Near the end, premiers finally attempted to address the elephant in the room – imminent major increases to minimum wages in Ontario, Alberta, British Columbia and other provinces. Many of them will reach $15 an hour in early 2019.
The four premiers agreed, “to explore opportunities to align minimum wage rates in the region,” and reach a goal of attaining predictability and consistency throughout Atlantic Canada.
Will a $15-minimum wage attract even more Atlantic Canadian workers to Ontario or Alberta? To keep workers here, will businesses be forced to pay substantially higher wages?

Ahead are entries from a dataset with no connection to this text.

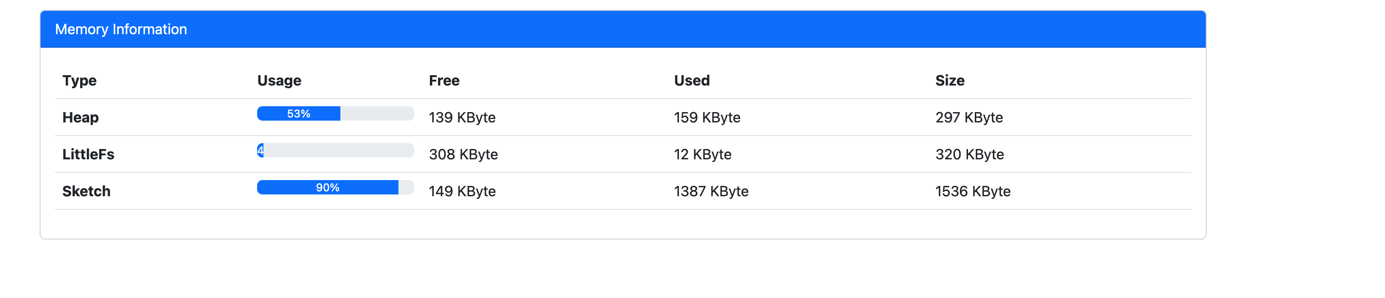Screen dimensions: 1385x298
Task: Click the 159 KByte Heap used value
Action: 707,117
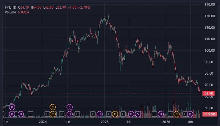
Task: Click the D dividend marker at June 2025
Action: tap(131, 114)
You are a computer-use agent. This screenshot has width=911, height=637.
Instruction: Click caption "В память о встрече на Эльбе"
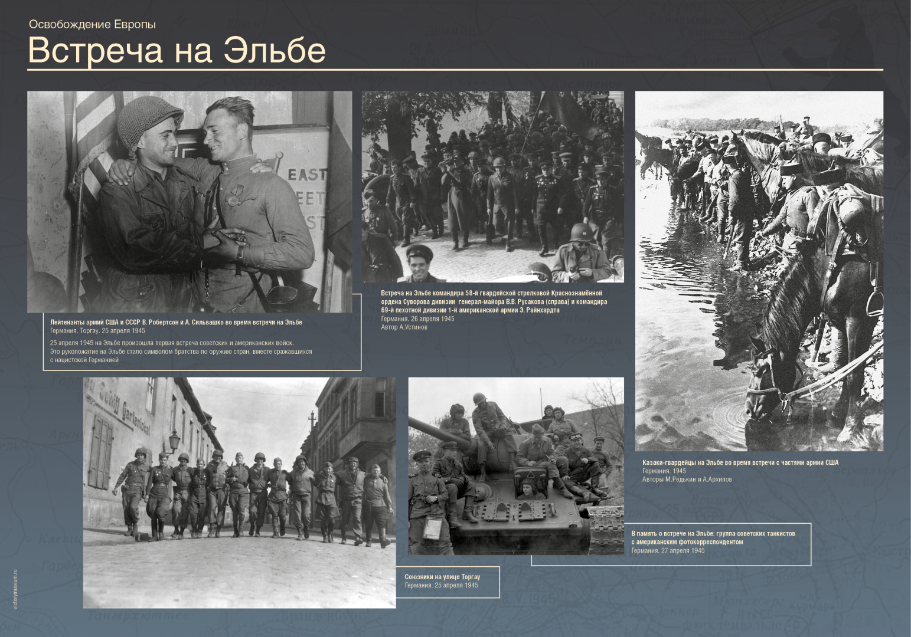pyautogui.click(x=713, y=537)
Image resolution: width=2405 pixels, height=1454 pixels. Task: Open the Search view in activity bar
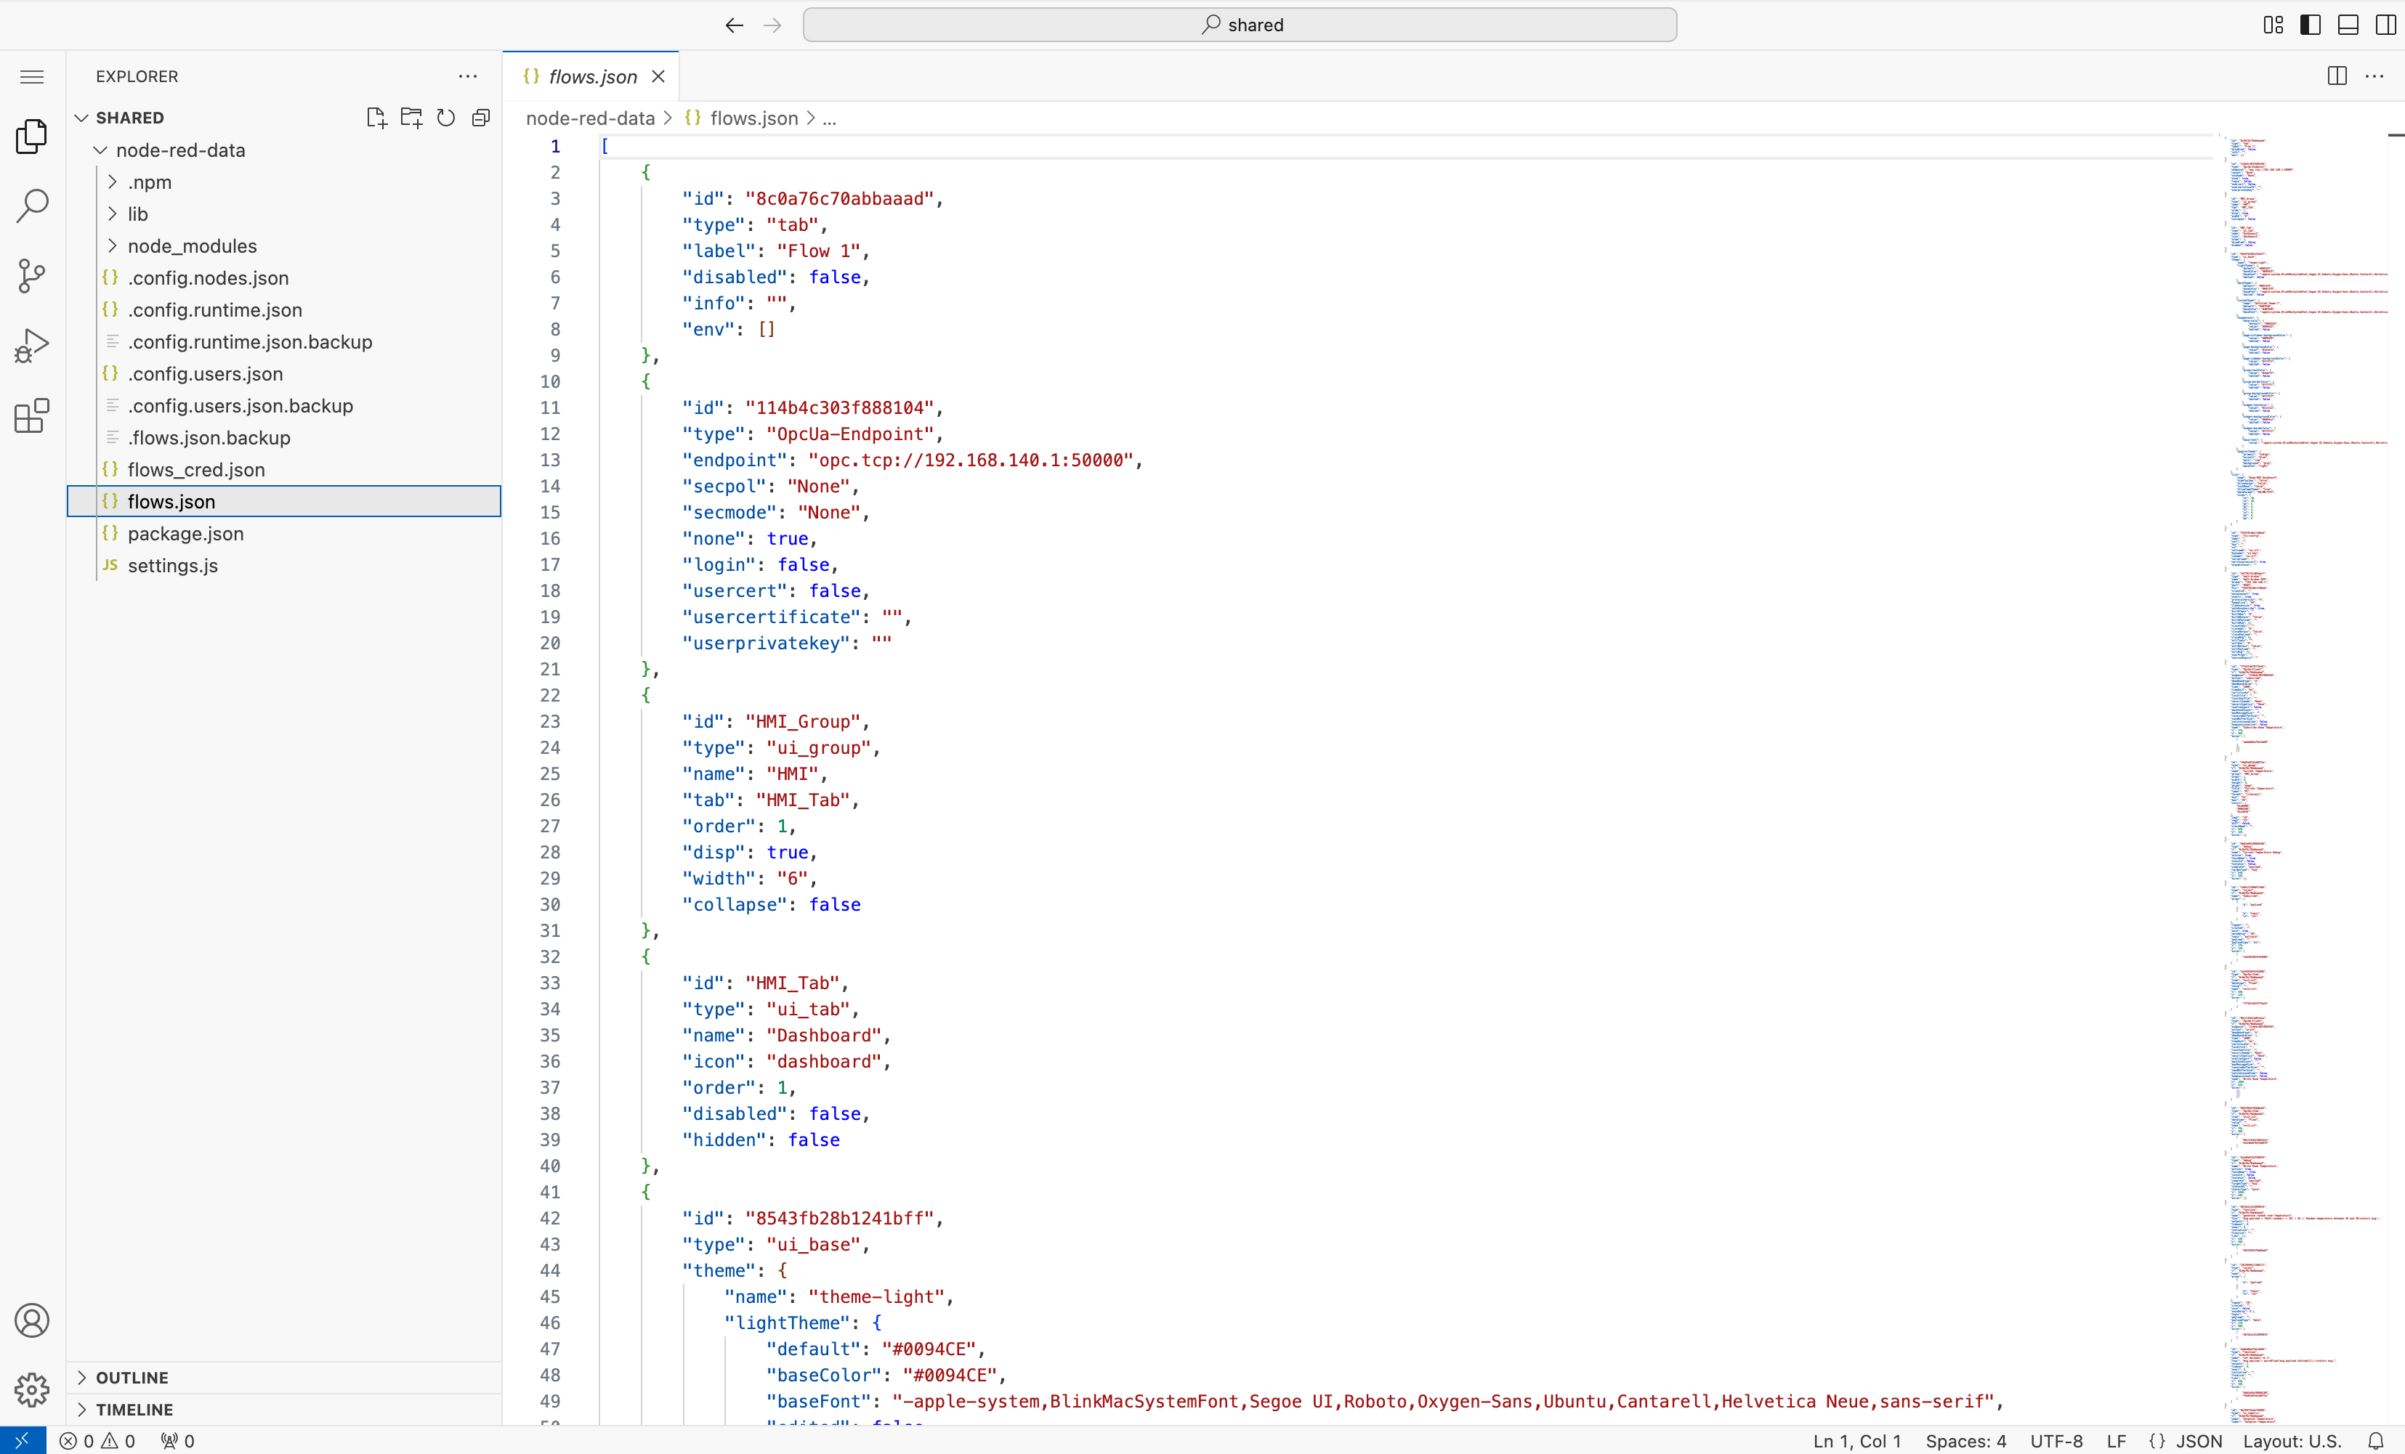pyautogui.click(x=32, y=206)
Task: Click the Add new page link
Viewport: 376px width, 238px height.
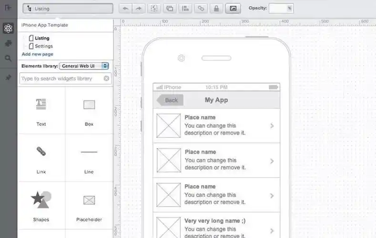Action: point(38,54)
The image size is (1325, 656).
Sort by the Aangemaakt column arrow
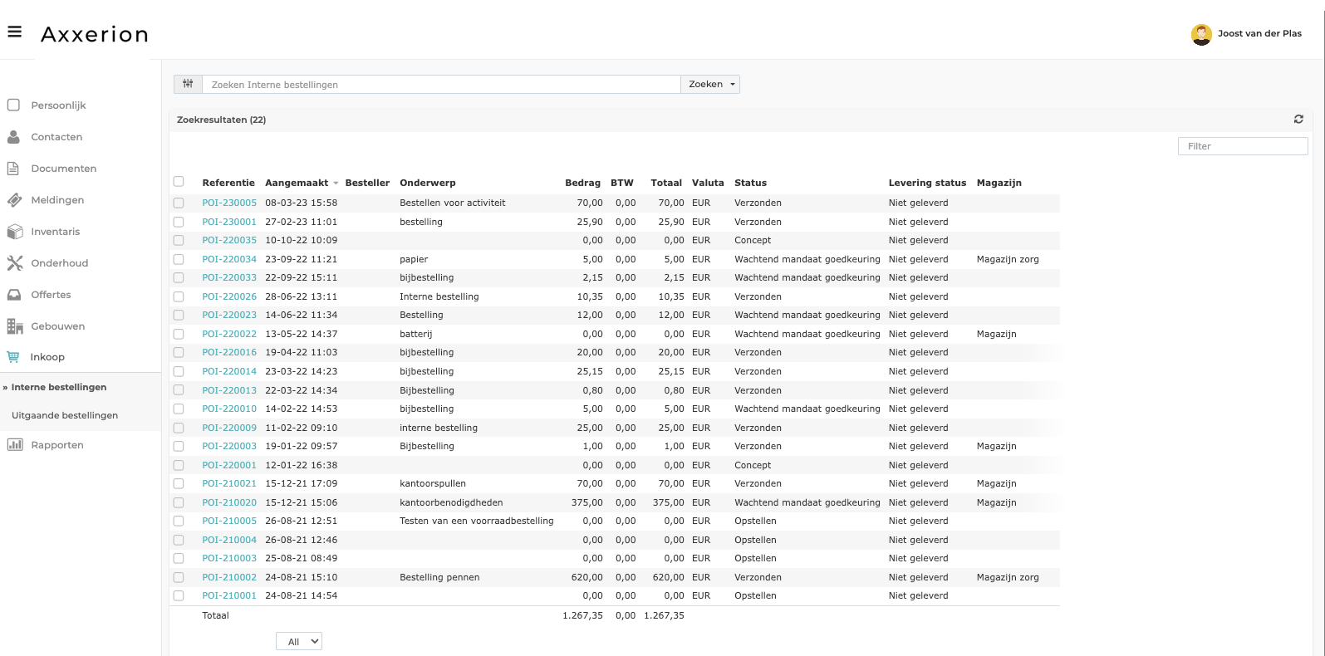pos(336,184)
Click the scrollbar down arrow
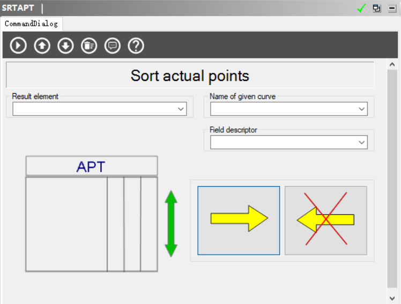401x304 pixels. pos(392,298)

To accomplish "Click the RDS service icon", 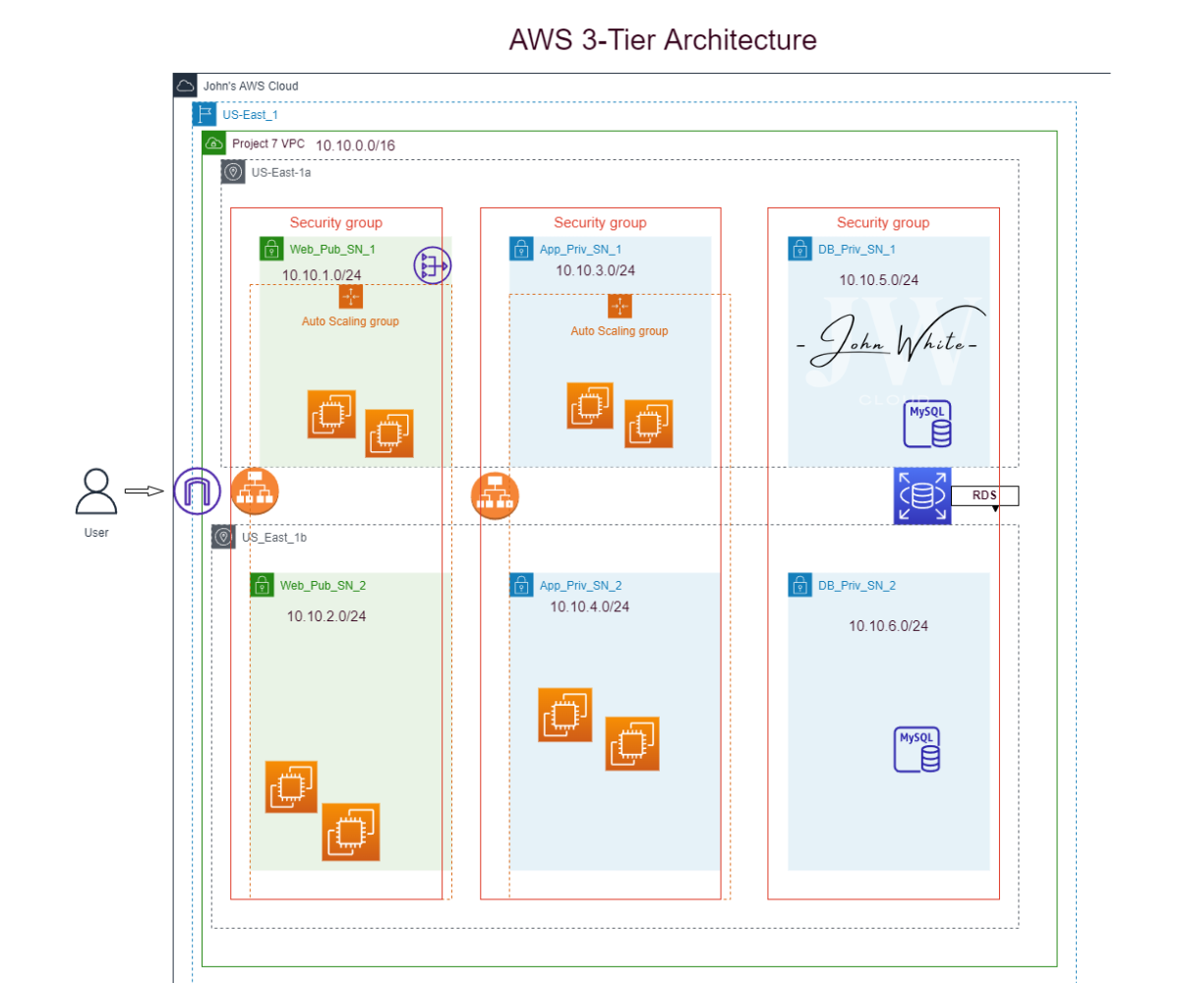I will click(x=922, y=495).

Last year, there was considerable angst in the Atlantic business community over minimal, minimum wage increases. P.E.I. now has the highest rate at $11.25 an hour, followed by New Brunswick and Newfoundland and Labrador at $11. Nova Scotia has the lowest wage – $10.35 for inexperienced workers and $10.85 for experienced workers.
A valid complaint of businesses has been unexpected increases to the minimum wage. They must budget and it’s a lesson that Atlantic premiers seem to have finally learned. There is a Maritime commitment to adjust minimum wages once a year on April 1, generally tied to the consumer price index; and the four Atlantic provinces are exploring opportunities to align rates.
Ontario’s minimum wage leaped to $14 this month. It created turmoil in the fast food industry with some employers reducing employees’ benefits to pay for the increases. The reaction was swift. Ontario Premier Kathleen Wynne called those employers bullies and consumer boycotts in support of workers forced some employers to back down.
Polls indicate most of Ontario residents support the minimum wage increases. And a surprising number of Ontario businesses have embraced the higher wage levels as well. They feel if they can retain an experienced workforce, then paying a higher wage is a sound and acceptable cost of doing business.
The premiers have found a key ally in the respected Atlantic Provinces Economic Council (APEC), which has endorsed the concept of predictability and consistency in setting minimum wages.
Recently APEC released a report card, which echoed the premiers’ council views.
Atlantic alignment would require that P.E.I. hold or slow its rate increases while other provinces, especially Nova Scotia, catch up. That prospect has already drawn the ire of a P.E.I. anti-poverty group, which says Island workers would suffer from such an agreement. P.E.I. has always felt that it must pay a higher minimum wage rate to retain workers here, especially in fisheries and agricultural industries.
Atlantic premiers must fast track a regional strategy to assist both workers and employers amid this growing minimum wage imbalance threat from other regions of the country.